Palestinian President Mahmoud Abbas yesterday extended a deadline for Hamas to accept a document that implicitly recognizes Israel, temporarily averting a showdown with the Islamic movement.
Abbas said he would give Hamas until tomorrow to agree to the plan or face a national referendum. Abbas had initially given Hamas until yesterday to respond to the ultimatum, but decided to give the group additional time after consulting with the powerful Palestine Liberation Organization (PLO) powerful executive committee.
Abbas wants to hold the nonbinding vote to put pressure on the Hamas-led government to accept the plan, which calls for a Palestinian state alongside Israel, implying recognition of the Jewish state. Hamas, which is committed to Israel's destruction, has demanded changes to the proposal and said it will boycott the referendum.
PHOTO: AFP
During yesterday's meeting, the PLO Executive Committee endorsed the document and authorized Abbas to call his referendum, said Yasser Abed Rabbo, a senior Palestinian official. He said Abbas will not accept any changes to the document.
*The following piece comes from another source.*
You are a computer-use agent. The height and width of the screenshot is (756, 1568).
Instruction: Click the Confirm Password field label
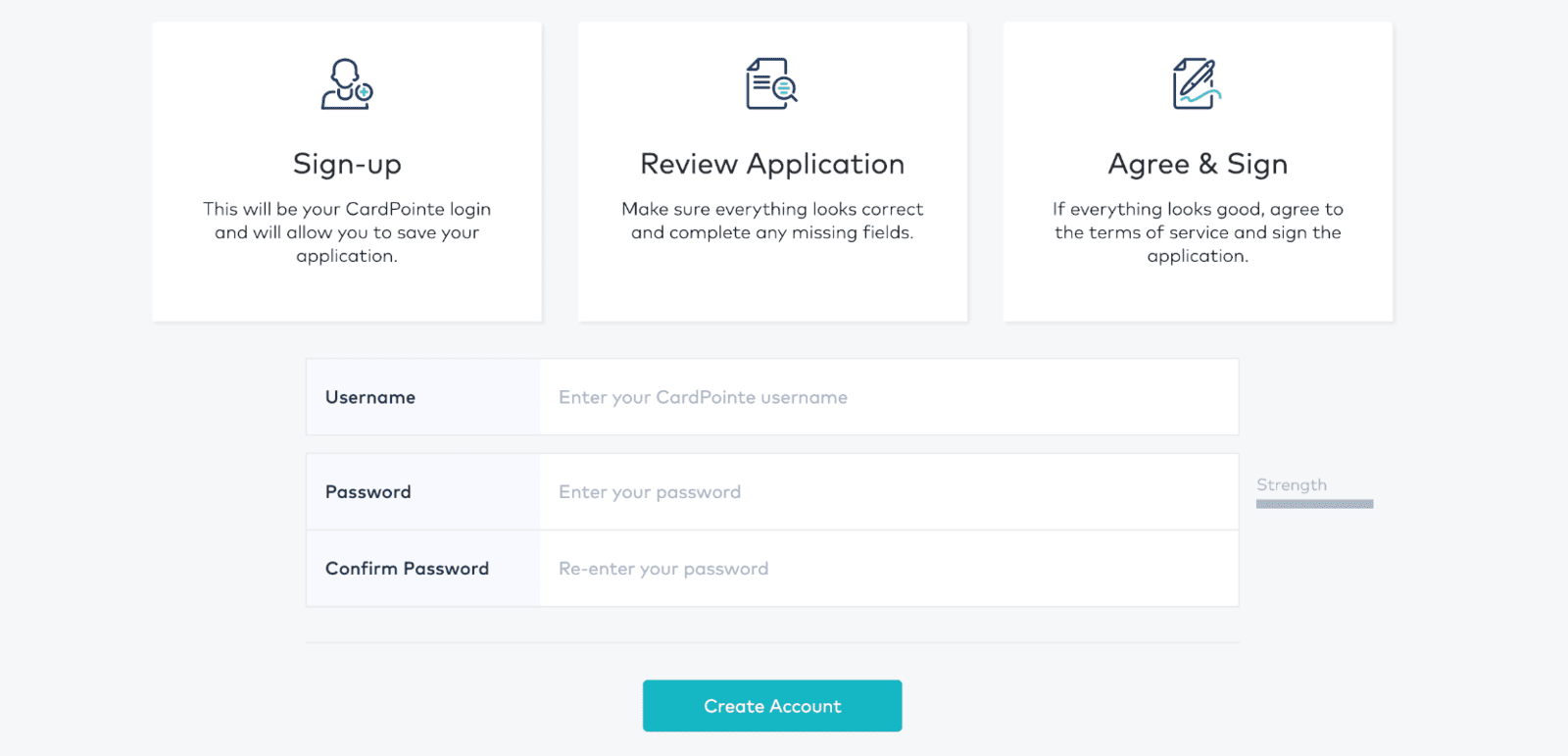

"President Abbas has informed the PLO leadership that he is going to prepare for the referendum by the end of the week and he will announce this at a press conference before the weekend," Abed Rabbo said. "We are giving enough time, about three days, for our brothers in Hamas to reconsider their position."
The referendum would be held 40 days after the announcement. Abed Rabbo said negotiations with Hamas could continue until the day of the vote.
Hamas officials welcomed the offer to extend an ongoing "dialogue" over the document but said they remained opposed to any deadlines.
"We still have a chance to make this dialogue a success," said Prime Minister Ismail Haniyeh at a Cabinet meeting in Gaza City. "Therefore we ask for more meetings and more dialogue and that we don't use the language of days and time as a threat."
Abbas has been involved in a power struggle with Hamas since the Islamists defeated Fatah in legislative elections in January.
In the latest violence, rocket propelled grenades were fired yesterday at a security compound in the Gaza Strip, slightly wounding three maintenance workers, officials said. The compound houses the headquarters of the Preventive Security agency, which is loyal to Abbas and has been at the center of the infighting.
Abbas' referendum plan calls on the Palestinian public to endorse a plan formulated by senior Fatah and Hamas prisoners held by Israel. But Hamas' exiled leadership, which has the final say in policy decisions, has refused to endorse the plan, officials say.
Abbas believes the plan provides a way to lift crushing economic sanctions against the Palestinians and to enable him to resume peace talks with Israel.
A vote could deeply embarrass Hamas. Polls show the prisoners' document would win broad approval. A survey released yesterday showed 77 percent of Palestinians support Abbas' call to hold a referendum on the proposal, and the same percentage would vote in favor of the proposal.
The survey of 1,200 Palestinians was conducted by Bir Zeit University in the West Bank and had a margin of error of 3 percentage points.